Faut-il s’en inquiéter? Des analyses menées en avril de cette année par le Laboratoire cantonal de Genève montrent que sur douze échantillons de thon contrôlés, frais ou en boîte, quatre affichent une valeur supérieure à la valeur-limite de 1 mg/kg, fixée par la loi pour la teneur en mercure. Une enquête précédente du même laboratoire avait trouvé un taux de contamination identique (33%) sur 84 échantillons de poissons de mer divers – thon, marlin, veau de mer, etc.
Dans le canton de Vaud, les contrôles effectués l’an dernier ont démasqué quatre échantillons de thon en conserve non conformes. Du côté de la Confédération, l’Office vétérinaire de fron-
tière déclarait en 1999 une proportion de 31,6% de produits importés à base de poisson contenant une quantité excessive de mercure, sur cent échantillons contrôlés. A croire qu’un poisson de mer sur trois est chargé au mercure...
Thons refoulés
Mal défini, probablement minime, le risque d’intoxication par l’ingestion chronique de poisson contenant des taux comparables à ceux relevés en Suisse n’en est pas moins pris au sérieux par les scientifiques et les agences de sécurité alimentaire. Au Canada, on déconseille ainsi aux femmes enceintes et aux enfants (deux groupes particulièrement sensibles) de consommer du thon en boîte plus de deux fois par semaine!

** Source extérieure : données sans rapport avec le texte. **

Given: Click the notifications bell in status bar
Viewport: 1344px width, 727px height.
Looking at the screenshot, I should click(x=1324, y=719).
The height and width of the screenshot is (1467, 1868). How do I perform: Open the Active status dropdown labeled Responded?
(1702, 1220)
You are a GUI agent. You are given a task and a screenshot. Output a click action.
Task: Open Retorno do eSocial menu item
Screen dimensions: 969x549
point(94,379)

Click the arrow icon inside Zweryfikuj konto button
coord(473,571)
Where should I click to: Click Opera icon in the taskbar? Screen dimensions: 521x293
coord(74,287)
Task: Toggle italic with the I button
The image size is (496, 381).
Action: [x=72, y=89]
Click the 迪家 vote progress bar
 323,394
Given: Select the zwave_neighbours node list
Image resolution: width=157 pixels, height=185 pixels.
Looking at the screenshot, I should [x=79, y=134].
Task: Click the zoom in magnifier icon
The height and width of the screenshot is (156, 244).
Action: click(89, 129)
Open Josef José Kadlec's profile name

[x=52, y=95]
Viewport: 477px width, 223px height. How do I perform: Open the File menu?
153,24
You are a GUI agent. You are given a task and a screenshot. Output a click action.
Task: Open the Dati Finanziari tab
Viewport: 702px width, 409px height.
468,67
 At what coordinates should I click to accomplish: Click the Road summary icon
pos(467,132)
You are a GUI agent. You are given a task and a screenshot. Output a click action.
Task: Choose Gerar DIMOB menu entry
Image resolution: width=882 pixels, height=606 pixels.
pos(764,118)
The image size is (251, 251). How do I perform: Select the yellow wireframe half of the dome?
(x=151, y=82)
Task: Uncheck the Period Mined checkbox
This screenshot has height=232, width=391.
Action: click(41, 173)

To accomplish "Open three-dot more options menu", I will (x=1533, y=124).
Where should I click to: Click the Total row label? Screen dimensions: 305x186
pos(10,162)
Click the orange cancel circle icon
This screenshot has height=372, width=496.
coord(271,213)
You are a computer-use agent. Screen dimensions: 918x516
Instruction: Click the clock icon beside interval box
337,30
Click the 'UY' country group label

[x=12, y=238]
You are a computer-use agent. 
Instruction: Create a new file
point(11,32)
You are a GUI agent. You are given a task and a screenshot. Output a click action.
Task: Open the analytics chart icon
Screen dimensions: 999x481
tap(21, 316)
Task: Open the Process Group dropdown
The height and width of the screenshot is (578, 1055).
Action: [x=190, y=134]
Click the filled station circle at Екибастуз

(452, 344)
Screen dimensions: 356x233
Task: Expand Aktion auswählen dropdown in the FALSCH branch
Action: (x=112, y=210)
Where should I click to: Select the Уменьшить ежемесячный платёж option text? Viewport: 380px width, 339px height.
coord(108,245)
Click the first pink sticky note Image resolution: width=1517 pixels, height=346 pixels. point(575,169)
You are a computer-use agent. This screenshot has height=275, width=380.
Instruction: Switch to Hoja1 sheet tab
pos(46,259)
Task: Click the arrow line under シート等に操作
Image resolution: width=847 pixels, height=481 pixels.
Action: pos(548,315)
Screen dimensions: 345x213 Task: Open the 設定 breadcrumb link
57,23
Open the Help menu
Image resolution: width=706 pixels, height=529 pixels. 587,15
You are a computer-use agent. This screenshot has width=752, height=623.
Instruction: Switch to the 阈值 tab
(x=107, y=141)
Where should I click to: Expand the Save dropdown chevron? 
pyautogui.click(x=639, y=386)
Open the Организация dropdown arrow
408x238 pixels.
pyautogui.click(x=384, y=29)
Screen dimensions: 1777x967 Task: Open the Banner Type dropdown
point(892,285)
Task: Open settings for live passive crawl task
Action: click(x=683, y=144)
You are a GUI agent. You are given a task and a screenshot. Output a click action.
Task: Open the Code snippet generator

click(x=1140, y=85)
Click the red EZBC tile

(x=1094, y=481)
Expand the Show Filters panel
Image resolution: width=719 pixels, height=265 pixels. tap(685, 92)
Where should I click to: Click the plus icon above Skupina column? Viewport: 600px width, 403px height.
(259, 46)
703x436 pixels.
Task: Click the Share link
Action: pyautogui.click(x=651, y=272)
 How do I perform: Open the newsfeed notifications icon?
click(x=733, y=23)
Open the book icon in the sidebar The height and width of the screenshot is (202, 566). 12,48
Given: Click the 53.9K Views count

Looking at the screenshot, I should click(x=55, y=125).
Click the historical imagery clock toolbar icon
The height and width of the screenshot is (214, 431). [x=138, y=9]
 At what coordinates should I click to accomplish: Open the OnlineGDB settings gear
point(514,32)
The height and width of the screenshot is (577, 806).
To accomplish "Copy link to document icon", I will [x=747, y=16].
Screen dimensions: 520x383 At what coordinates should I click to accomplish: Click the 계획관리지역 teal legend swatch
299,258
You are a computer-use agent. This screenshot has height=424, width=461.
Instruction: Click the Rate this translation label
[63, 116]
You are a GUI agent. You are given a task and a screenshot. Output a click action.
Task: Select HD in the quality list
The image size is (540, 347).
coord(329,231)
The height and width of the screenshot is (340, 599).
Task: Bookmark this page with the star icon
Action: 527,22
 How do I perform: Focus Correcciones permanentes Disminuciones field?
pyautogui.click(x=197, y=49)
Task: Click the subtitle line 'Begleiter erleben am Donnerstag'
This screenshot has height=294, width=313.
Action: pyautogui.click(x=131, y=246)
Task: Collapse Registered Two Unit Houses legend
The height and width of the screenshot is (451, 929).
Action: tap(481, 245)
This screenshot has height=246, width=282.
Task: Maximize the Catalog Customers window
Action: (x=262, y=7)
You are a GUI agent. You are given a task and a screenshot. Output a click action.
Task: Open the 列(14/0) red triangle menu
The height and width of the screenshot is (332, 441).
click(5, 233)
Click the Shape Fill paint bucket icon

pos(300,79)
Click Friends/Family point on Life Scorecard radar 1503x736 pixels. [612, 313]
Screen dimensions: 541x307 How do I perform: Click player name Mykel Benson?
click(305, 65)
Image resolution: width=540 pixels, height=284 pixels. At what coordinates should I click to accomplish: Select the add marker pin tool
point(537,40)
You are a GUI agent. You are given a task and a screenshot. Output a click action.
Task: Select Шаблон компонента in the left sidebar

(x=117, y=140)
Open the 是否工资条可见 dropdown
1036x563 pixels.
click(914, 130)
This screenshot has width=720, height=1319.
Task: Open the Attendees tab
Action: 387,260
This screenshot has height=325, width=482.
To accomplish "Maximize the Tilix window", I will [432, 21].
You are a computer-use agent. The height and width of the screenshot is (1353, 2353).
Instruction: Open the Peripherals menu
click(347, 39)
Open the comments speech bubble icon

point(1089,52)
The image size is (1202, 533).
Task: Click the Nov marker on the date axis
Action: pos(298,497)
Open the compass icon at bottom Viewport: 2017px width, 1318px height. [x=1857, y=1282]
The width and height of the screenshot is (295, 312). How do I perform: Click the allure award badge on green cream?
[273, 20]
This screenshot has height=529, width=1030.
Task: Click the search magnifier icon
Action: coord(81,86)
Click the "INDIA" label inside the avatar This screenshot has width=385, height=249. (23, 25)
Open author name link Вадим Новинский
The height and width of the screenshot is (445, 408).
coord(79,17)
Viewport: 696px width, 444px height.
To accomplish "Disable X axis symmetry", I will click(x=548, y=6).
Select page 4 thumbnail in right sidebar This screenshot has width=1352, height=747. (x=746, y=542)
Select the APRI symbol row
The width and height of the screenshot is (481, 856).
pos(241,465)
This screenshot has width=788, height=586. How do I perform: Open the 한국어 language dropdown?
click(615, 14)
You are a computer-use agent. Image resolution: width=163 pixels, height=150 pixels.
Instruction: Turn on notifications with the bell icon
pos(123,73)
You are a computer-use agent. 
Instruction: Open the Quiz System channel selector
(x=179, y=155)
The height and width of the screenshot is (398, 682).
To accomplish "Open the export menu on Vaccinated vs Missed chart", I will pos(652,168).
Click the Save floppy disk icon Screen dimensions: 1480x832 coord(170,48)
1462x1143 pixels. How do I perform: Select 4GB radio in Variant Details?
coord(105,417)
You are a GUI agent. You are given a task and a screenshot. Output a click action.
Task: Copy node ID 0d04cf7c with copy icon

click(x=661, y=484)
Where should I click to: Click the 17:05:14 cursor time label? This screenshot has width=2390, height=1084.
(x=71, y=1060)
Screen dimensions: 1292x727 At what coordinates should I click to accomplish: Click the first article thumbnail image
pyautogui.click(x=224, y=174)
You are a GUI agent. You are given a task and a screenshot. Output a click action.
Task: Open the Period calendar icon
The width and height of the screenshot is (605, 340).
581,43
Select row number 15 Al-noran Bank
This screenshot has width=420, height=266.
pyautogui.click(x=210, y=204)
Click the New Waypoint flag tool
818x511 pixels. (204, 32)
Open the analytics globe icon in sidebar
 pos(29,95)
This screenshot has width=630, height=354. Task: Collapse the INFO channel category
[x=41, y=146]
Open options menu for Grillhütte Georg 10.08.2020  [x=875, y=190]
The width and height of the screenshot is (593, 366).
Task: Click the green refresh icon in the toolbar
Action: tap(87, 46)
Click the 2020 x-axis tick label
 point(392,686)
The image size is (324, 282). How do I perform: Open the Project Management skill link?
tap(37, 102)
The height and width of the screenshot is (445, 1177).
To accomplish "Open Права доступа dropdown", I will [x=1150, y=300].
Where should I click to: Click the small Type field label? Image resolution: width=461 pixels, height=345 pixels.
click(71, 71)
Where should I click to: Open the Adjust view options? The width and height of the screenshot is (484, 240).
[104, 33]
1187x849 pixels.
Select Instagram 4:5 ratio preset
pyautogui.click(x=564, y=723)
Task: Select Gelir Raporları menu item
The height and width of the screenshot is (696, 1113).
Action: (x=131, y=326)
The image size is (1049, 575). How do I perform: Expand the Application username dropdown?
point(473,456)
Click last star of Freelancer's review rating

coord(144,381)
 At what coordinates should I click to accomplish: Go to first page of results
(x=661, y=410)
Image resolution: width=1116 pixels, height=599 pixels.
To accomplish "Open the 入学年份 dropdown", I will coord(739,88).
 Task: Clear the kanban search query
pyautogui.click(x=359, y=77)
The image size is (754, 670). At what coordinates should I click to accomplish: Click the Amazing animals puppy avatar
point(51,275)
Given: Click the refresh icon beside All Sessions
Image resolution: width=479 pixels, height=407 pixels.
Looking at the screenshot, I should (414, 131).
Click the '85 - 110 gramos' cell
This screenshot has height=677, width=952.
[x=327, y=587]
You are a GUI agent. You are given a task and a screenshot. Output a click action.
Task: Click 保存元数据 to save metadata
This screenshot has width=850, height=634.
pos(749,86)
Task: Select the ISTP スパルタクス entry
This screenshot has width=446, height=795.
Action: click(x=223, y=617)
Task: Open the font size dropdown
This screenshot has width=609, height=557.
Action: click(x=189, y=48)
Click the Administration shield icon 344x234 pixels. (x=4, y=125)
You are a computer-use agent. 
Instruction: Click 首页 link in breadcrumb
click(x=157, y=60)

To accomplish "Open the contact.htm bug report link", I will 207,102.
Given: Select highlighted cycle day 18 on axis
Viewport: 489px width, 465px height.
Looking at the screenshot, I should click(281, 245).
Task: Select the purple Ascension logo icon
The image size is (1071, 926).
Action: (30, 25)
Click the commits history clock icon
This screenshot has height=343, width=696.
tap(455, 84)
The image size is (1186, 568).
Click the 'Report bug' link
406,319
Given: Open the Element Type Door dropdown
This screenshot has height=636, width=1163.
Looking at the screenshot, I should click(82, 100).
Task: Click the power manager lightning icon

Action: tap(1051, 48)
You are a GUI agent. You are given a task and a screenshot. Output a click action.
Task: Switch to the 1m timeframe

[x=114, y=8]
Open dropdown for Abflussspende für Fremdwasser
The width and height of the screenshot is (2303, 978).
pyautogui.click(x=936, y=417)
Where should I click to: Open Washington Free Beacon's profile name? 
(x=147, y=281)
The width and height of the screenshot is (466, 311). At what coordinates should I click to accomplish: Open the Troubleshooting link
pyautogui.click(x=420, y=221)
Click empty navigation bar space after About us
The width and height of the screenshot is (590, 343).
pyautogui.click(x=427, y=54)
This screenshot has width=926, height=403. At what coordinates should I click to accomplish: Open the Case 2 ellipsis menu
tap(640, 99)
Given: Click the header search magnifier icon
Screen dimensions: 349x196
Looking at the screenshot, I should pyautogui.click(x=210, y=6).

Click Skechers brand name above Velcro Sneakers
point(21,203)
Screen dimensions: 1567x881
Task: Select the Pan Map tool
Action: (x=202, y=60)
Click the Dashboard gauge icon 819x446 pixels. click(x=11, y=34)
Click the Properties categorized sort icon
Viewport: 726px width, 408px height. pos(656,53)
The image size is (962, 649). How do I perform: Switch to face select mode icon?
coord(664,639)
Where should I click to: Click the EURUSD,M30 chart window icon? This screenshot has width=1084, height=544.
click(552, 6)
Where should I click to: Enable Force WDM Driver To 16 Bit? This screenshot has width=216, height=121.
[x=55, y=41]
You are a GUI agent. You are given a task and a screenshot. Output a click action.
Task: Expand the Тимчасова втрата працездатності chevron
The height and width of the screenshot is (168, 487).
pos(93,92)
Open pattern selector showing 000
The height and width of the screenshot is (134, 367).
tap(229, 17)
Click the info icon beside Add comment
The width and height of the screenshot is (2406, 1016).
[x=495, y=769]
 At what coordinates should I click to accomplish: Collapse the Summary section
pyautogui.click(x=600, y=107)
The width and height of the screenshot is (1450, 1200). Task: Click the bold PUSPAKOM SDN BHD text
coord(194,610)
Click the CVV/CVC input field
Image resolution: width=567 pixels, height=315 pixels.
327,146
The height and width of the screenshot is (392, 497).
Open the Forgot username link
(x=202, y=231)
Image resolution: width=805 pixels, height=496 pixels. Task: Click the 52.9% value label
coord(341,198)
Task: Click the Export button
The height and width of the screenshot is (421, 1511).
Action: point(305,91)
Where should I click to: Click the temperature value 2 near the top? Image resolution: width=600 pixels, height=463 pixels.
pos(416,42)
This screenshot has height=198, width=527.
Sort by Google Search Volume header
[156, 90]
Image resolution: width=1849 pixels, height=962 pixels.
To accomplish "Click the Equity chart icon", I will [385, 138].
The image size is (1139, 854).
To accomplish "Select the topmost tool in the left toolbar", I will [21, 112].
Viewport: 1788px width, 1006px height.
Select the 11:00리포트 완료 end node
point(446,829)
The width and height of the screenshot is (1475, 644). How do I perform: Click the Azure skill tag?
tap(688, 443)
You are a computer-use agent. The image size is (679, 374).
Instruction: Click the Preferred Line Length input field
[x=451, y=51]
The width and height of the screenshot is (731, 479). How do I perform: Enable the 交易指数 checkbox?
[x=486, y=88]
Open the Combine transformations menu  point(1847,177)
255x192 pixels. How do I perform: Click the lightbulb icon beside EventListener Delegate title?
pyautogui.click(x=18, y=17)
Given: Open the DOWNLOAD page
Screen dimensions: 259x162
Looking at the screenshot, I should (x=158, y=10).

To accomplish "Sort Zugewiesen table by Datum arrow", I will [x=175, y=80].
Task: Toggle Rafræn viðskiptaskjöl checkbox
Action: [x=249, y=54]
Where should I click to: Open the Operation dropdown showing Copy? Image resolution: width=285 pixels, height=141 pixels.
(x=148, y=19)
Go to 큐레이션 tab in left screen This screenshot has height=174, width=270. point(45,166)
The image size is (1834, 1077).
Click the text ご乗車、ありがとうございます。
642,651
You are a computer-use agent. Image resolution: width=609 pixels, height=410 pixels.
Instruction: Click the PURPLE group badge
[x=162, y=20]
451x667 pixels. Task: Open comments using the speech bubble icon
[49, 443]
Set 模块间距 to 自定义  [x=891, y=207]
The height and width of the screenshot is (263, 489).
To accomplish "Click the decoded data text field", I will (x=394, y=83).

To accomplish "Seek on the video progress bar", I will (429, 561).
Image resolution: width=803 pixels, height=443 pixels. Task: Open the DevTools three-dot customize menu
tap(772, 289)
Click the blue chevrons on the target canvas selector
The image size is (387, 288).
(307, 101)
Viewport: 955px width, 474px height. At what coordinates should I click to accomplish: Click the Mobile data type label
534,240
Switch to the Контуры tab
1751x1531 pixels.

Le problème, c’est que le mercure rejeté dans la mer se concentre dans le plancton, plat principal des petits poissons, qui font eux-mêmes le régal des plus gros. Or, le mercure a la particularité d’être bio-amplifié: un organisme en stocke plus qu’il n’en excrète. Au bout de la chaîne alimentaire – gros poissons prédateurs, puis humains – les concentrations de mercure sont donc considérables. Ce qui explique que les taux les plus élevés affectent toujours des espèces comme le thon, l’espadon ou le requin.
En Suisse, l’Office vétérinaire de frontière procède à des contrôles poussés sur les poissons gras, refuse les lots contrôlés «positifs» et impose à certains importateurs de produire un certificat de conformité. «Le but est d’obtenir une baisse globale du taux de mercure, et non de mettre en place un filtre absolu, ce qui est impossible, précise le Dr Jakob Schluep, chef de l’OVF. Le contrôle par sondage comporte toujours le risque qu’un échantillon négatif provienne d’un lot par ailleurs positif... ou l’inverse.» En clair, il est impossible de savoir si la darne de thon qu’on a dans l’assiette contient ou non une quantité de mercure dépassant la valeur-limite d’1 mg/kg!
Risque relatif
Mais pas de panique: le Centre suisse d’information toxicologique ne recense aucun cas d’intoxication au mercure par ingestion de poisson en Suisse. Le Dr Schluep relativise le risque encouru: «Contrairement à la présence de contaminants bactériens comme les salmonelles, qui font naître un risque concret pour la santé des consommateurs, nous sommes ici en présence d’un risque chimique relatif. Manger de temps en temps un poisson à la teneur en mercure semblable aux teneurs les plus élevées constatées par analyse, soit environ 3 mg/
kg, n’est pas dangereux pour le consommateur.»
En cas de doute, reste une option: choisir des poissons indigènes, quasi propres à 100% depuis les efforts environnementaux entrepris dans les années 70, sans compter que la truite du lac n’est guère sujette à la surpêche.
Blaise Guignard
la dose et le poison
Une relation mal définie
Gros problème environnemental, la pollution industrielle au mercure touche de nombreuses régions du globe. Les populations dont le régime alimentaire est basé sur des espèces de poisson «à risque» sont particulièrement exposées: en Amazonie, sur la côte thyrrénienne, à Madère, en Finlande... Problème: lorsqu’il s’agit de consommation répétée de toxiques à doses très modestes, il est très difficile de définir le seuil de dangerosité. Et les études qui vont dans ce sens se basent sur des intoxications dues à une consommation limitée dans le temps, mais de doses autrement plus importantes.
Une étude américaine récente a toutefois porté sur une île des Seychelles dont les habitants consomment depuis plusieurs générations des poissons à teneur excessive en méthyl-mercure. Les résultats de l’étude sont essentiellement négatifs: aucun effet significatif n’a été observé sur les sujets de l’étude. En revanche, en Finlande, une étude de l’Université de Kuopio tend à associer à la consommation de poisson «au mercure» une augmentation de 32% du risque d’athérosclérose, et un risque accru (+70%) de développer une maladie coronarienne.